
    I wonder what would be worse, being so paranoid that you think a guy might have a bomb stuck up his ass, or knowing that everyone else on the flight has brought a knife because they think someone might have smuggled a bomb up their ass

  3. I have to wonder (for Americans) how much is “this will keep us safe from terrorists” and how much is “if I protest I will get on a list and I will never be allowed to fly again, or at least I will get pulled aside every time I fly and have to be wanded, patted down and swabbed”.

  4. NeonCat: don’t worry you don’t have to do anything “wrong” or even complain, just be like my brother-in-law and be unlucky enough to have the same name as someone on the no fly list.  He has two show up an additional hour (beyond the additional hour everyone else does) so he can go through all the BS with the ticket claims people before he can fly.

    So they’re saying that the entire liquids ban came into place from a half cooked story about some wanna be terrorists that hadn’t actually created a liquid explosive that’s less obvious than gas.

    So if we are that amazingly knee jerk reactionary is the recent ban on lithium Ion batteries all because of the reports all over the internet last summer about the Chinese Mine worker that was “killed” by his exploding cell phone.

    http://www.breitbart.com/article.php?id=upiqnb-2007070320074461&show_article=1&catnum;=-1

    Of course 4 months later a few small stories are released explaining that one of his coworkers hit him with a mining vehicle and then tried to cover it up.

    http://news.aol.com/story/_a/police-say-man-not-phone-was-killer/20071129071409990001

    It’s not that lithium ion batteries can’t explode, they can… it’s just that the damage isn’t enough to blow up a plane or drive your ribs through your heart and break your back it’s more likely to make a mess of your luggage.

* Excerpted records:
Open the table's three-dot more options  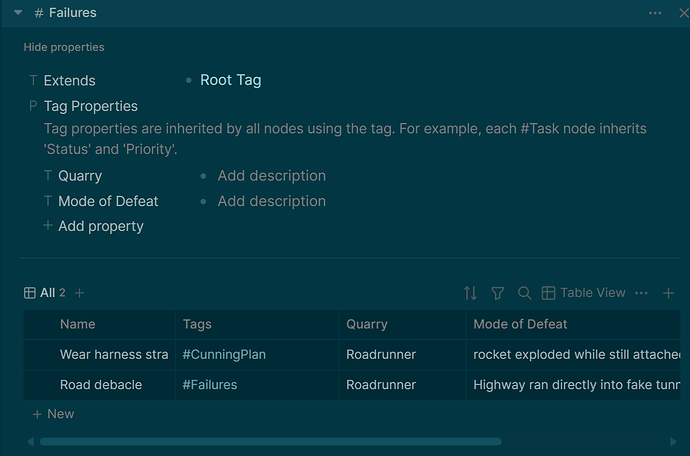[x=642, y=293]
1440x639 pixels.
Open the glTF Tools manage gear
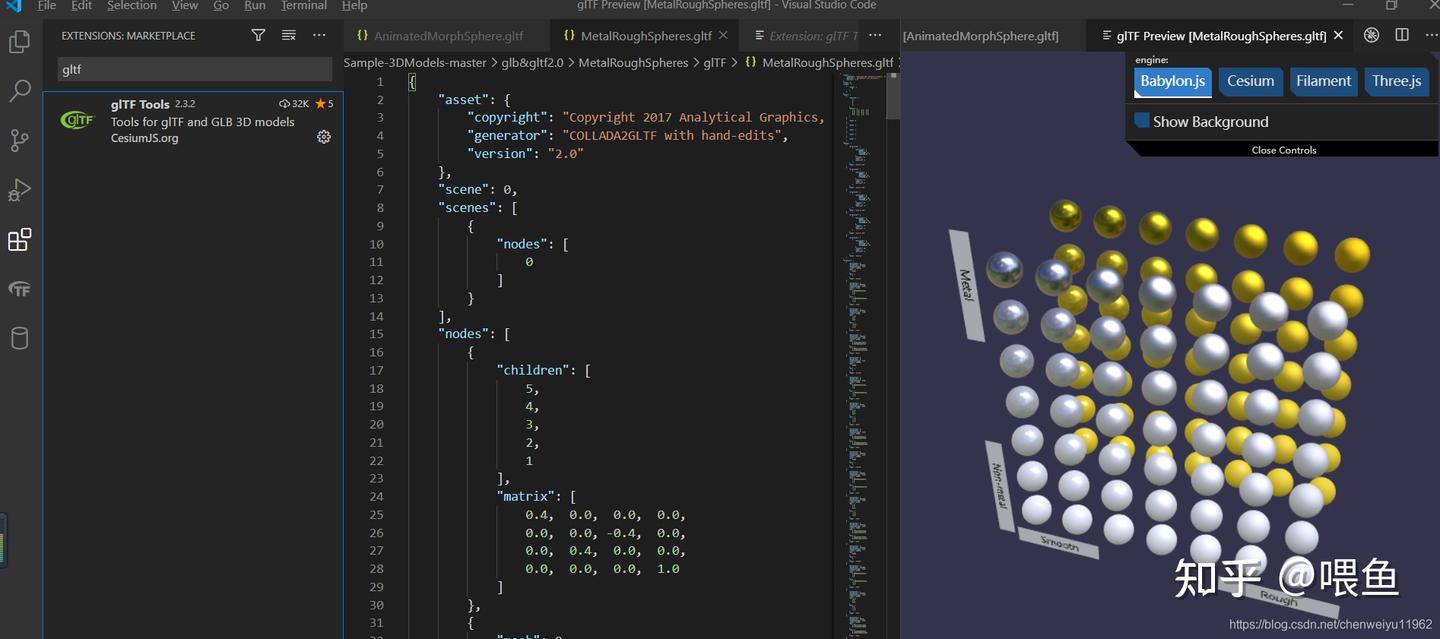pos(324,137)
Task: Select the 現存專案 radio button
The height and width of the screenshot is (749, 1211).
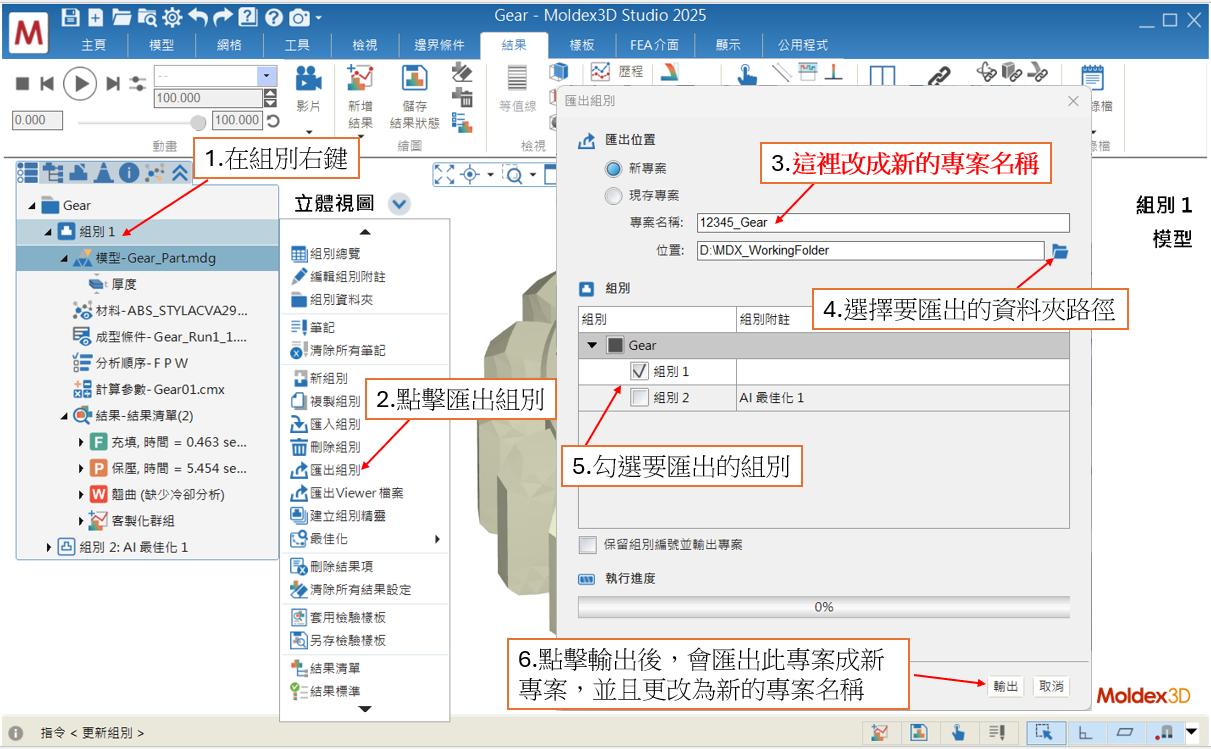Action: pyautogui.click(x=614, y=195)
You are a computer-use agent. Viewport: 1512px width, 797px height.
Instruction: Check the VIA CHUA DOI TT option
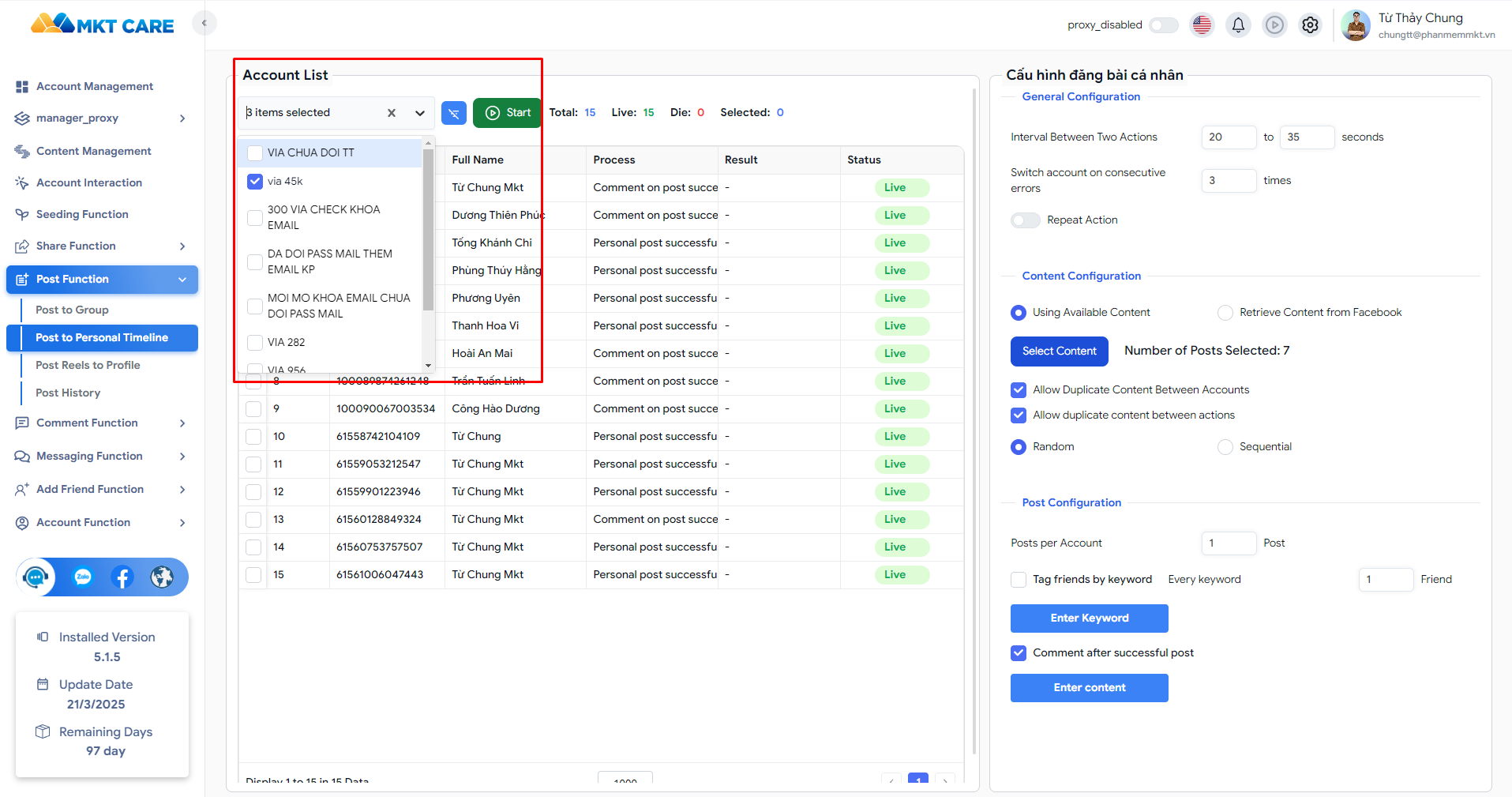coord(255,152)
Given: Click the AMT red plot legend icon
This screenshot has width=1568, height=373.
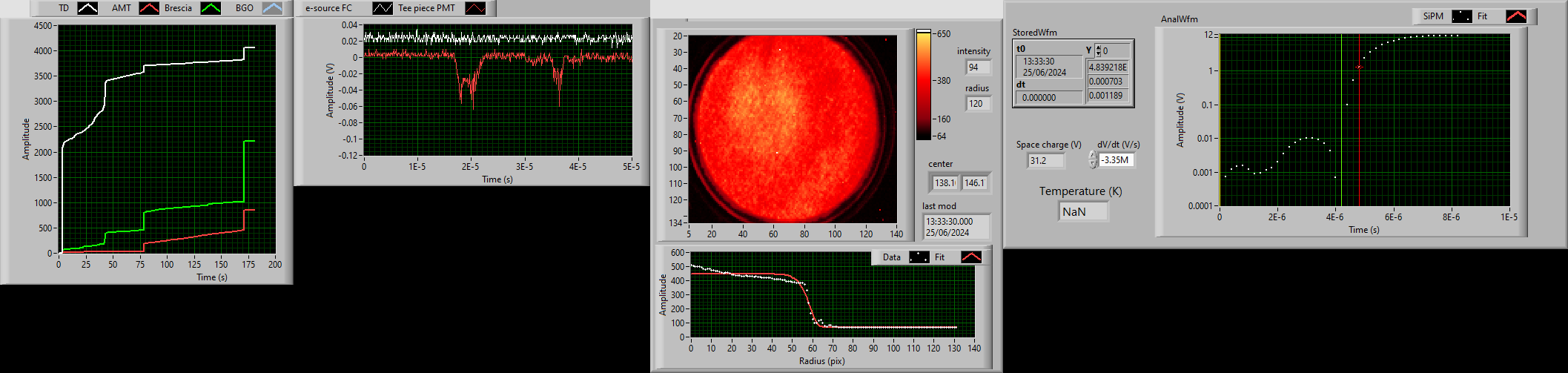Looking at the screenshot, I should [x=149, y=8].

==

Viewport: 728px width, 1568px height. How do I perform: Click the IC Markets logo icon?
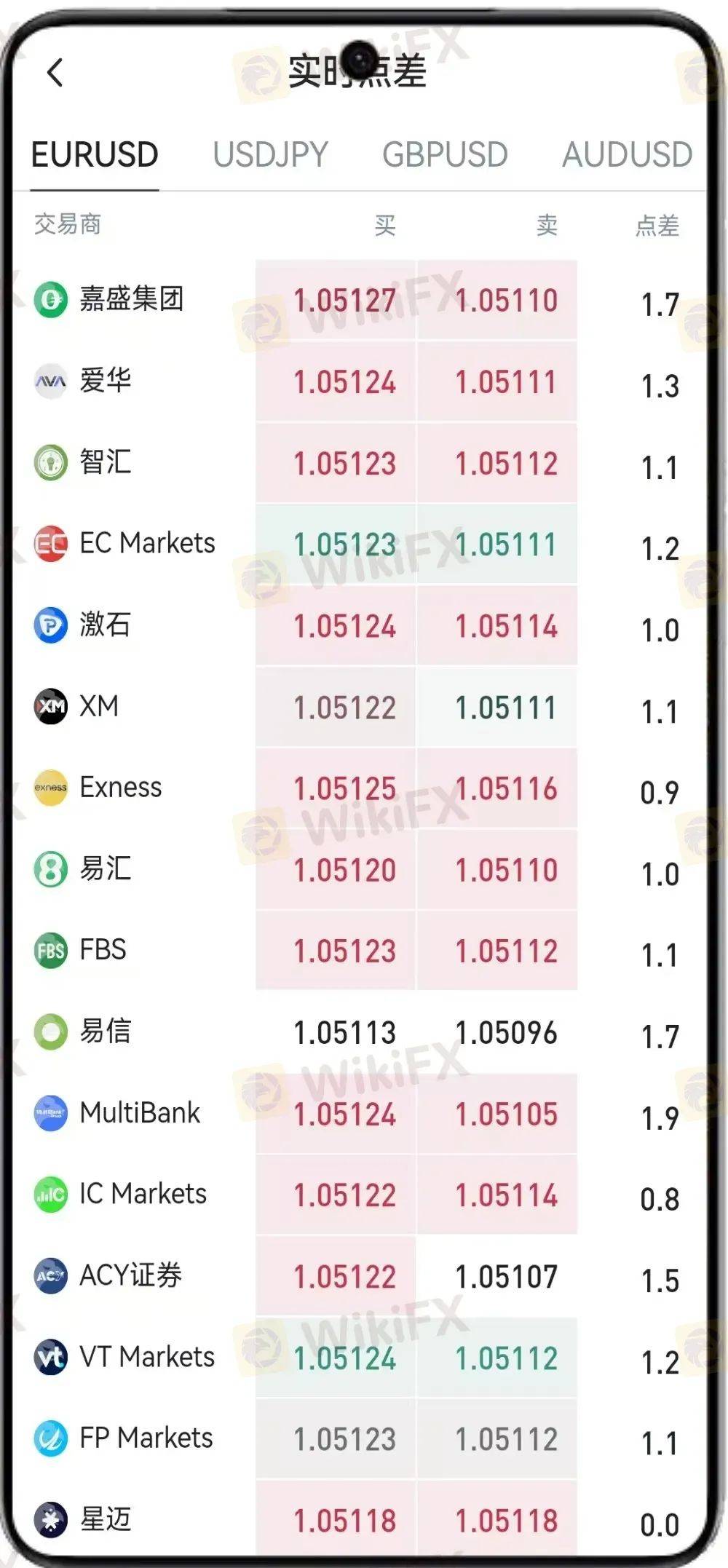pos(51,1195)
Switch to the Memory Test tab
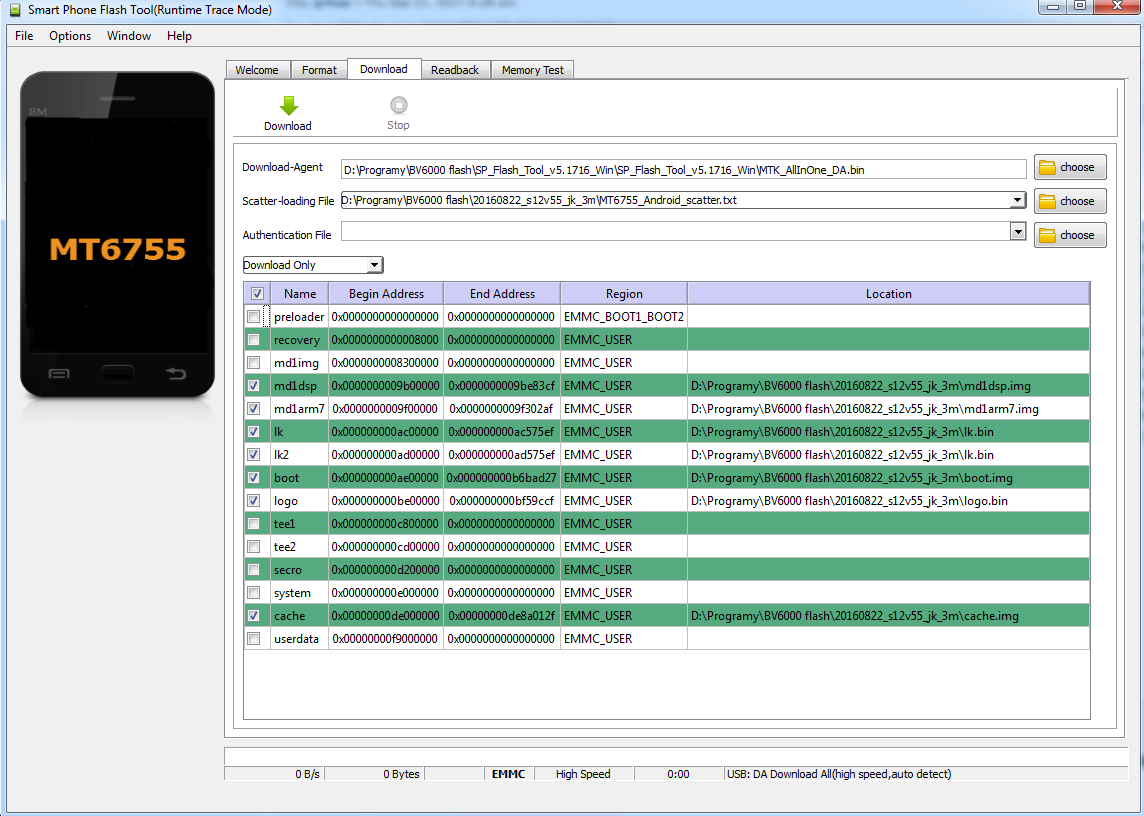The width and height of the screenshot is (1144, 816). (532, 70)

* Task A: In the comments on airport security, what did a coworker do to the Chinese mine worker?
* Task B: Please list the three things the airport security comments say a person pulled aside would have to undergo.
* Task C: Echo the airport security comments between "So if we are" and "of your luggage.", inclusive.

* Answer section A: He hit him with a mining vehicle and then tried to cover it up.

* Answer section B: Being wanded, patted down and swabbed.

* Answer section C:
So if we are that amazingly knee jerk reactionary is the recent ban on lithium Ion batteries all because of the reports all over the internet last summer about the Chinese Mine worker that was “killed” by his exploding cell phone.

    http://www.breitbart.com/article.php?id=upiqnb-2007070320074461&show_article=1&catnum;=-1

    Of course 4 months later a few small stories are released explaining that one of his coworkers hit him with a mining vehicle and then tried to cover it up.

    http://news.aol.com/story/_a/police-say-man-not-phone-was-killer/20071129071409990001

    It’s not that lithium ion batteries can’t explode, they can… it’s just that the damage isn’t enough to blow up a plane or drive your ribs through your heart and break your back it’s more likely to make a mess of your luggage.